— START OF RECORDS FOR THE TASK —
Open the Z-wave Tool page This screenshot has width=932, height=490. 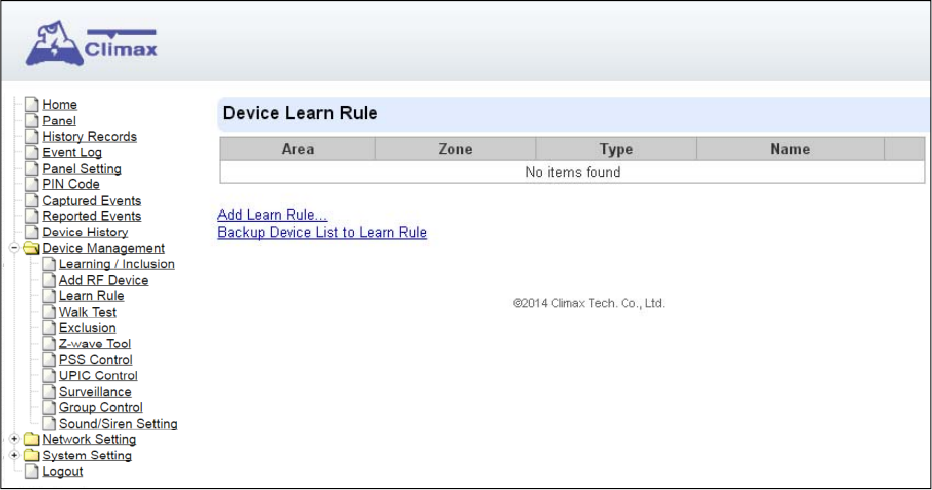coord(95,344)
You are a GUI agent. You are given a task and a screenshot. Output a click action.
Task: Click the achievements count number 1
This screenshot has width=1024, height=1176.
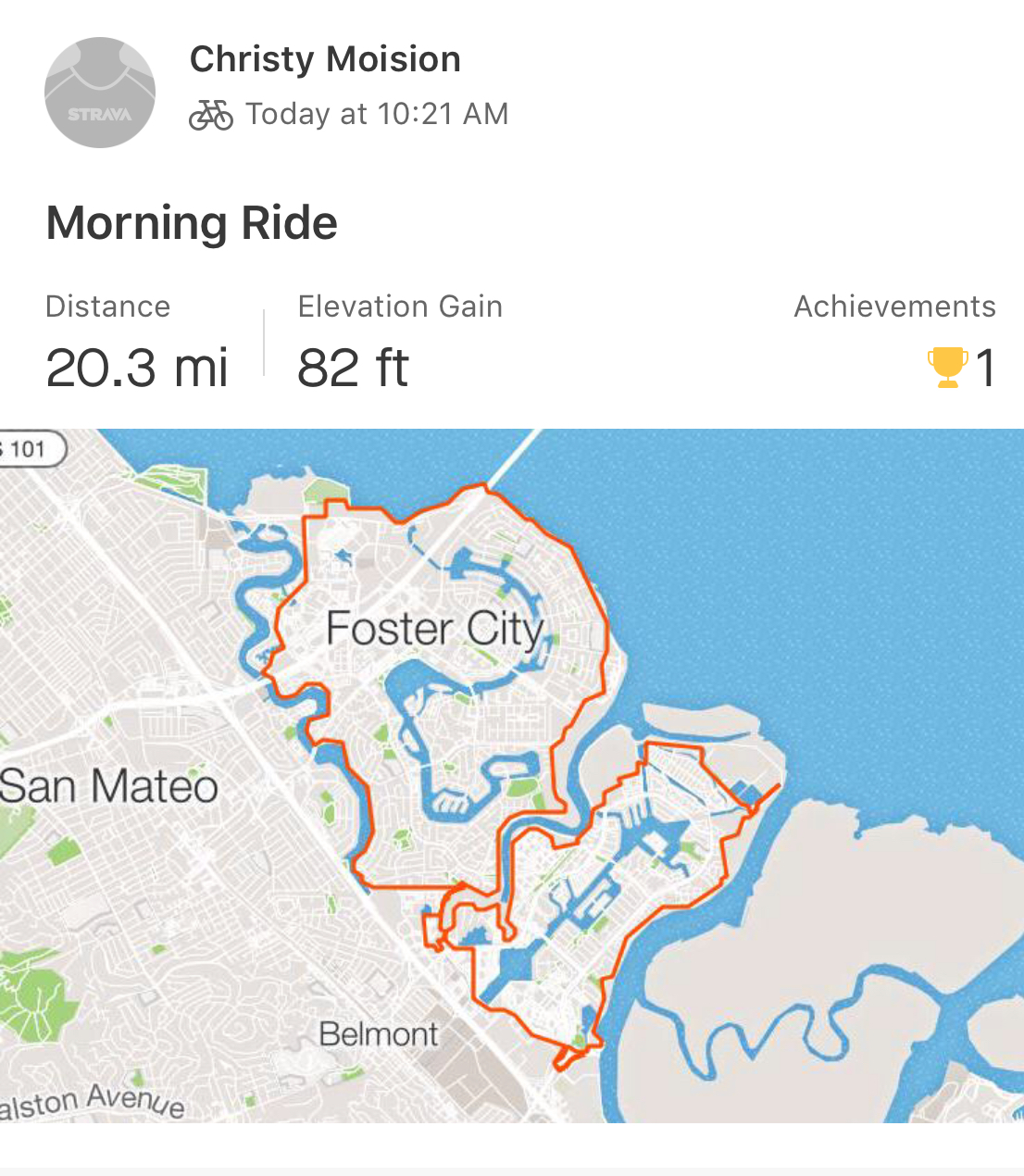click(x=985, y=369)
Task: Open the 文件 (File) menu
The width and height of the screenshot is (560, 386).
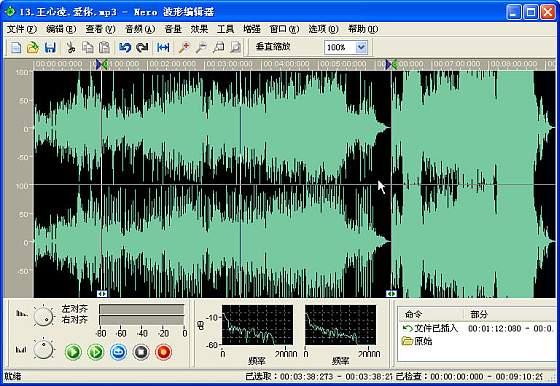Action: click(22, 29)
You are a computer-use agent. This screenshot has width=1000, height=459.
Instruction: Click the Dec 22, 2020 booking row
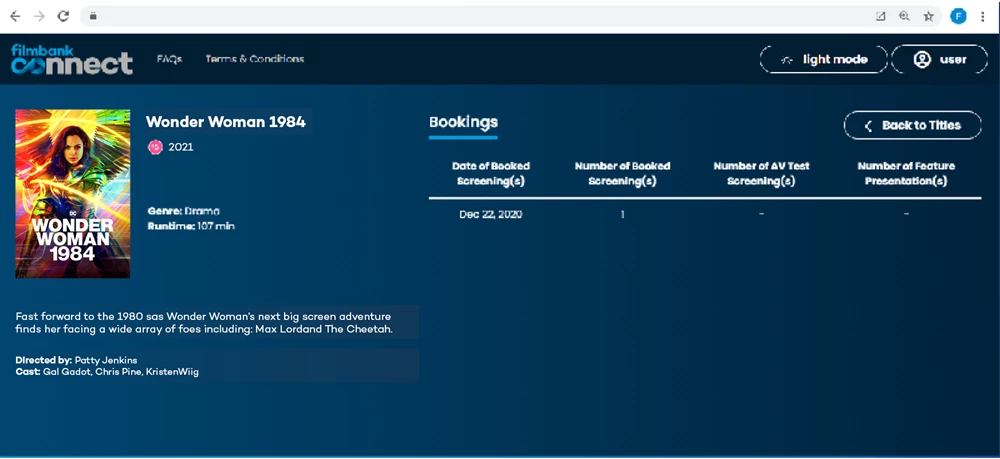(490, 214)
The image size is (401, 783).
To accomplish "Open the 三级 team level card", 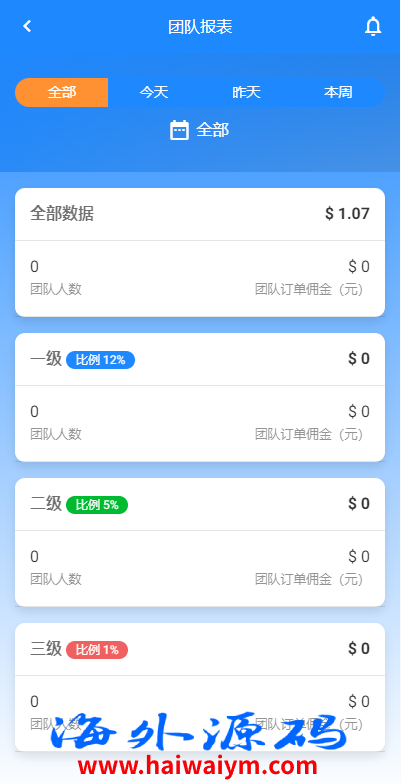I will 200,687.
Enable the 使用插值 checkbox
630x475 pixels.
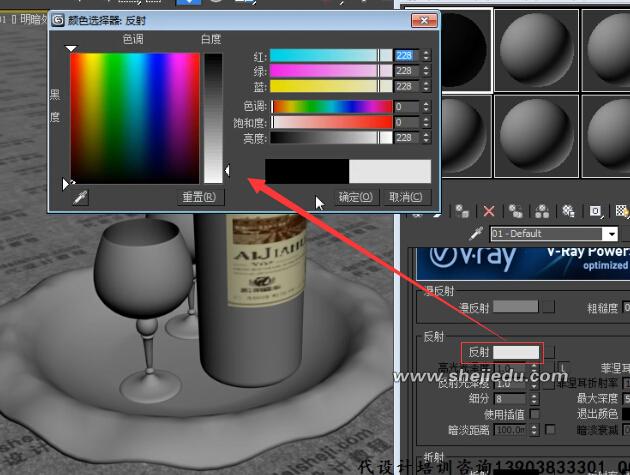pyautogui.click(x=535, y=414)
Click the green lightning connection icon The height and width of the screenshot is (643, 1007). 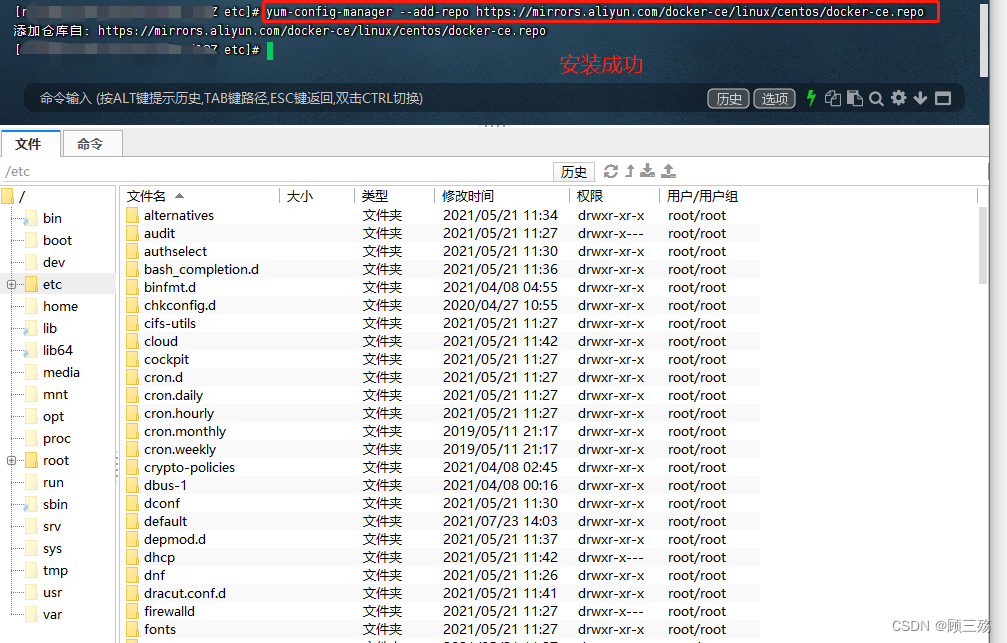811,99
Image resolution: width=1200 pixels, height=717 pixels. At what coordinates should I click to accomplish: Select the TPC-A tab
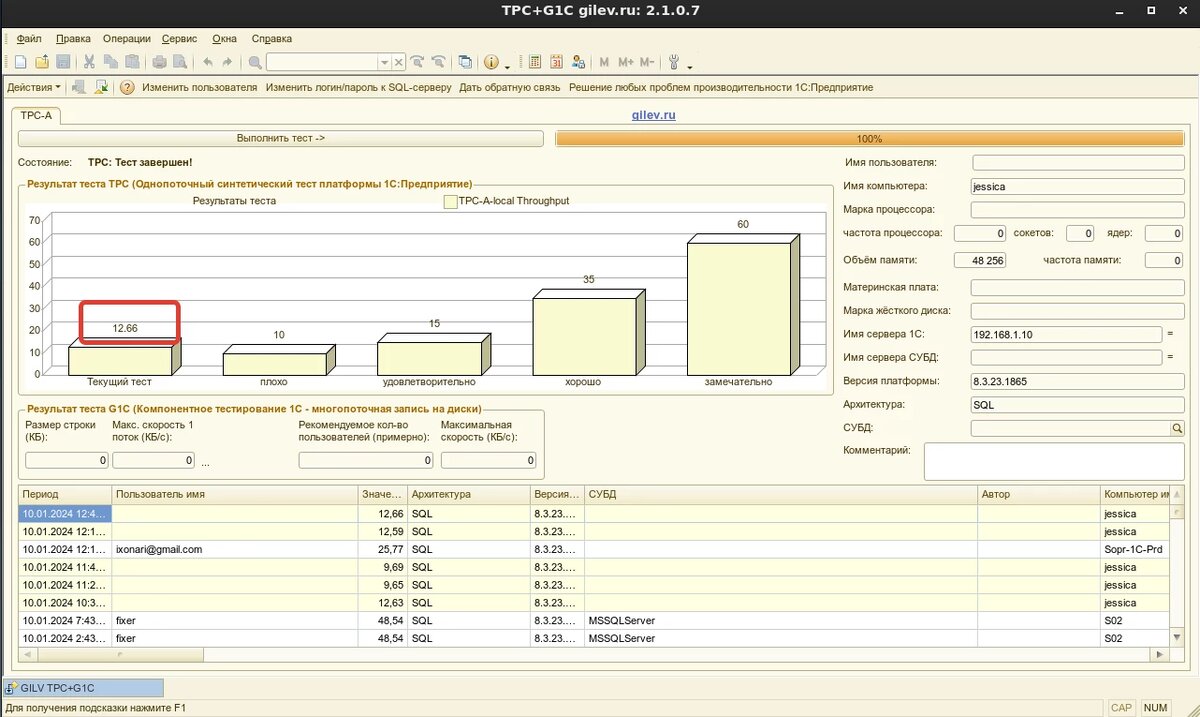[36, 116]
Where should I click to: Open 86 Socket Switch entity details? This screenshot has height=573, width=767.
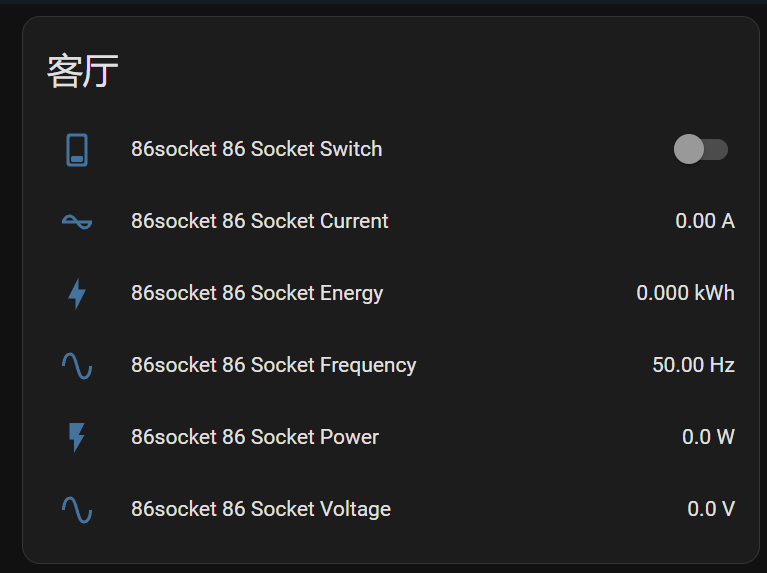coord(256,149)
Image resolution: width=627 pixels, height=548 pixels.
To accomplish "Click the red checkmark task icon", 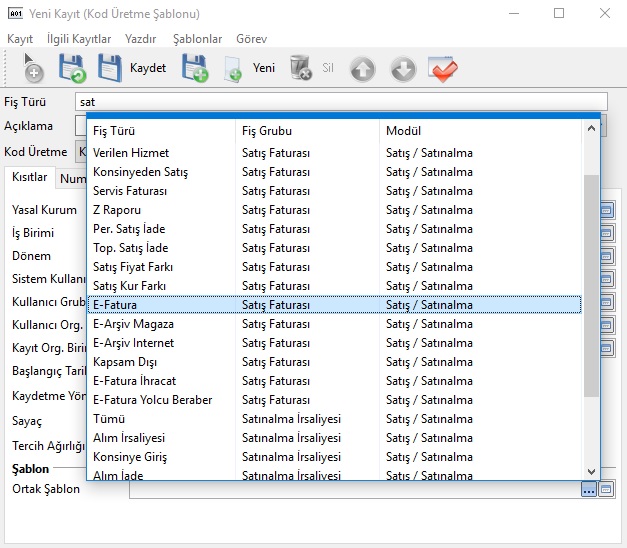I will (x=442, y=68).
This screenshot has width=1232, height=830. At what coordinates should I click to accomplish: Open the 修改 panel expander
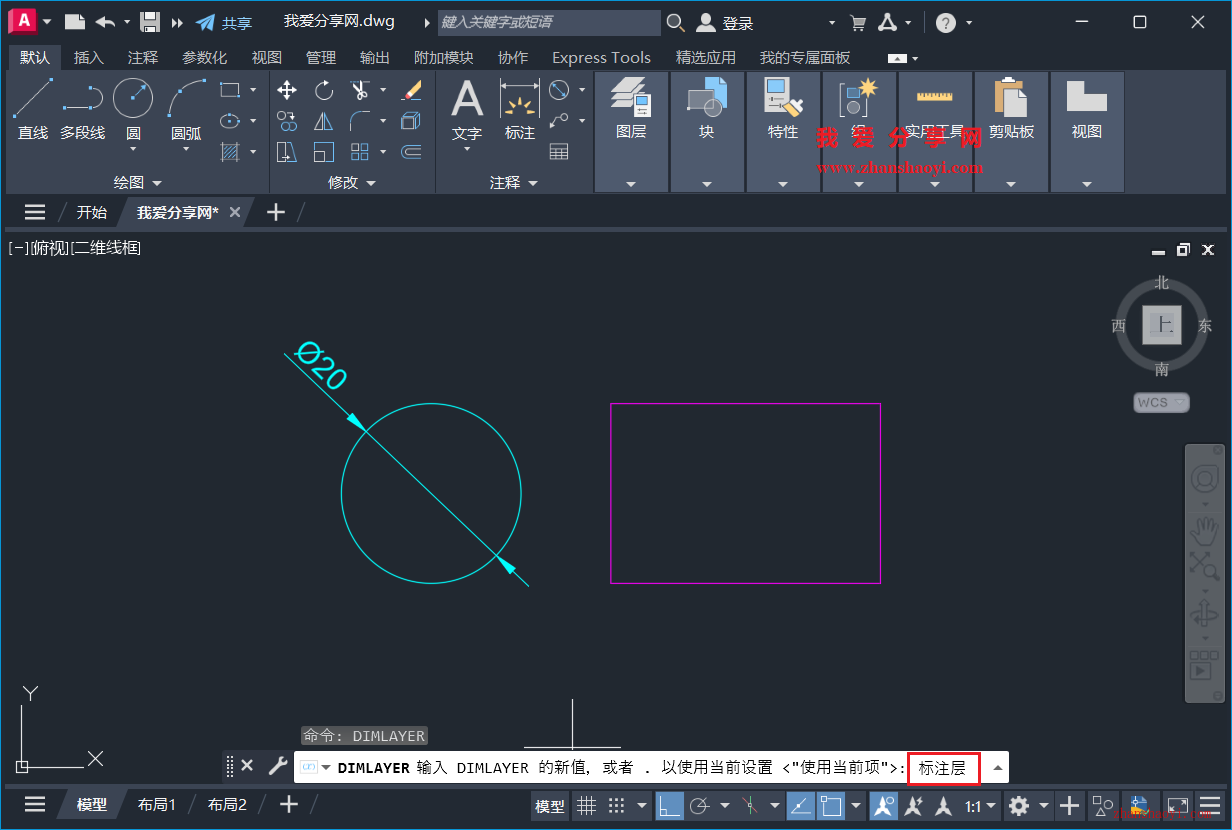[x=371, y=182]
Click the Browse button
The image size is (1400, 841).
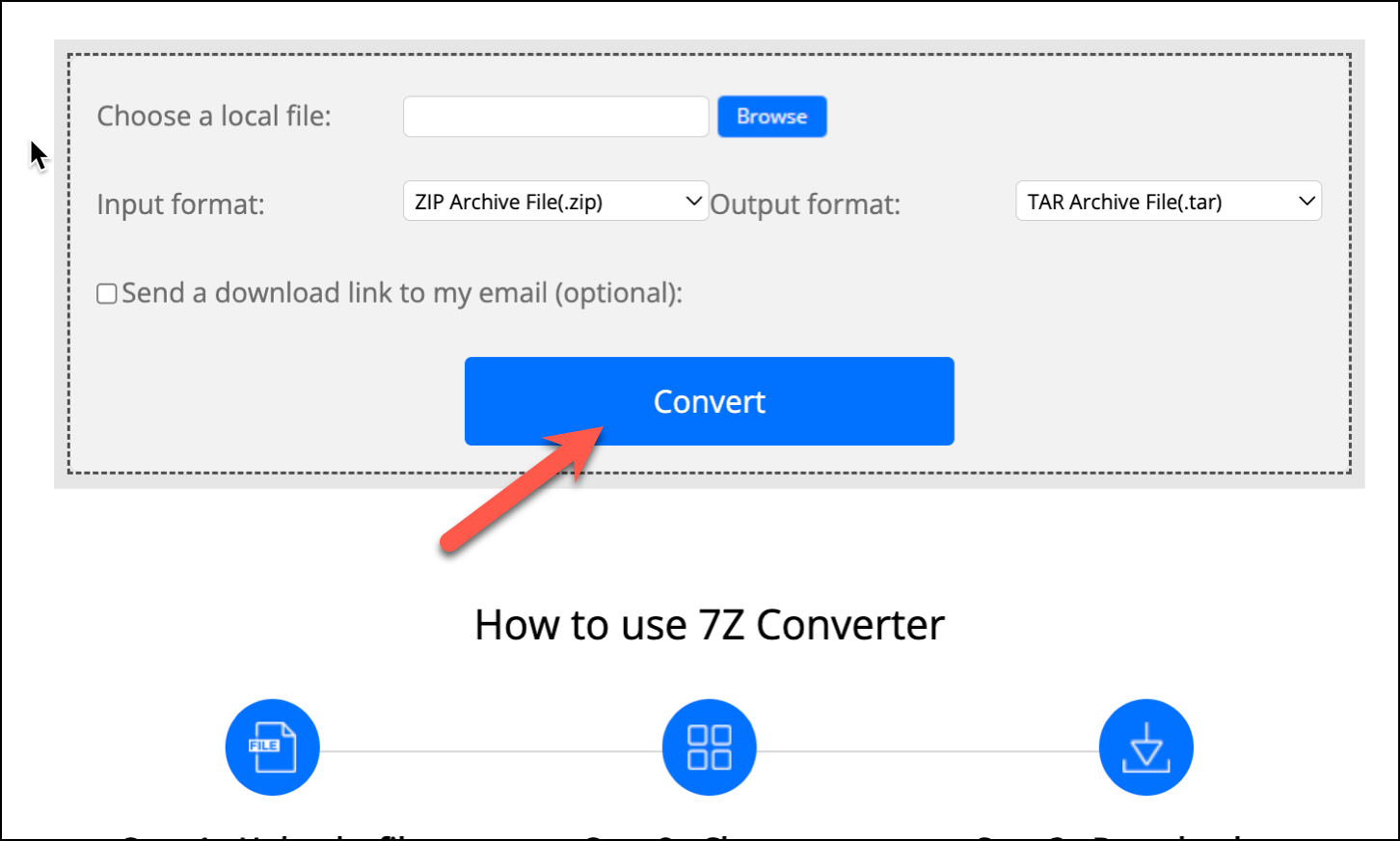772,117
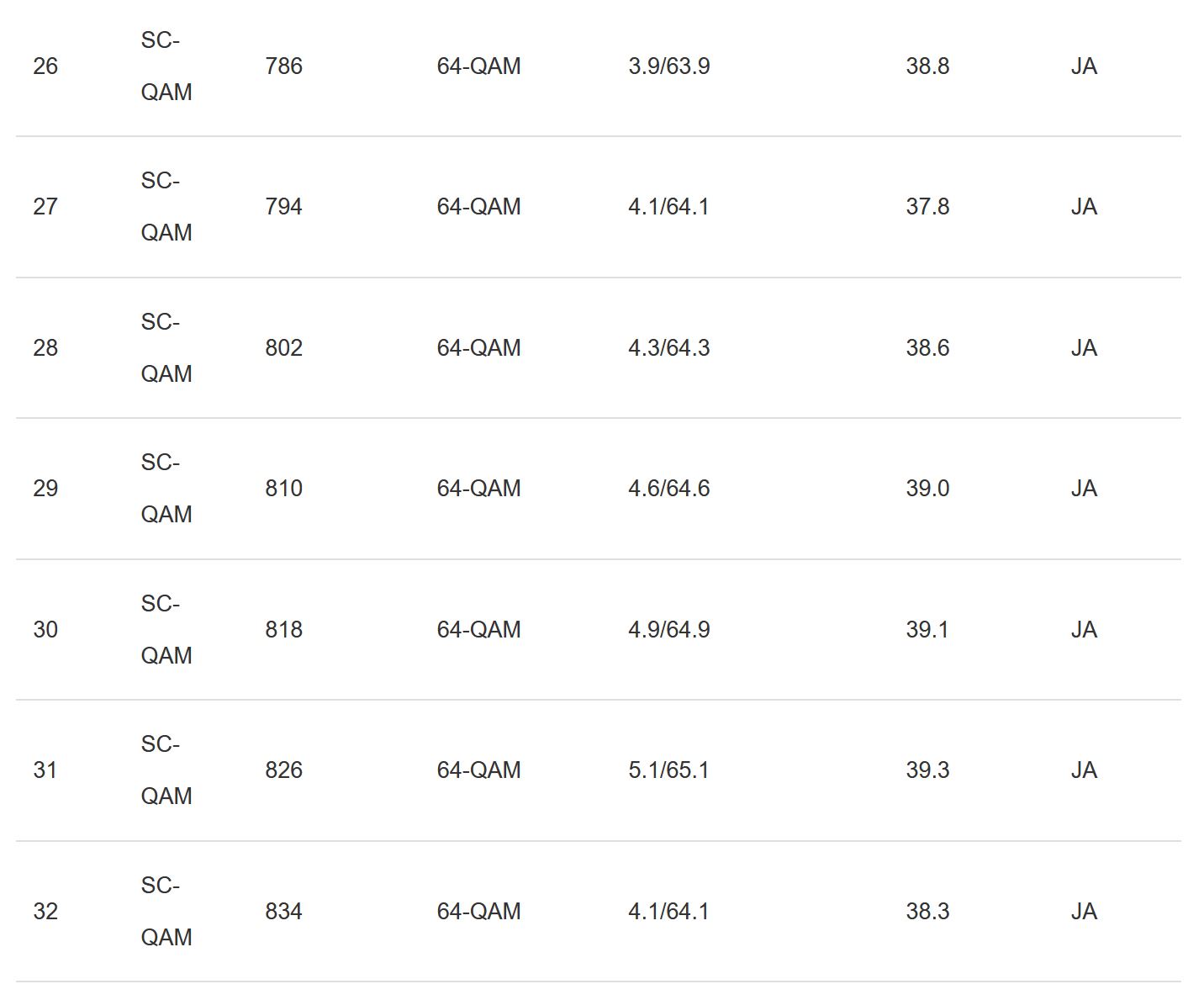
— END OF RECORDS FOR THE TASK —
Rewrite the records starting at the line that contains "This screenshot has width=1232, height=830." and ending at the last of the records, requests included, with 49 added to every coordinate in the answers. Omit the pictures.

### RESULT OF THIS TASK
This screenshot has width=1232, height=830. At what coordinates should I click to accomplish: Open the 修改 panel expander
[x=420, y=231]
Click the Browse button
The image size is (1400, 841).
821,166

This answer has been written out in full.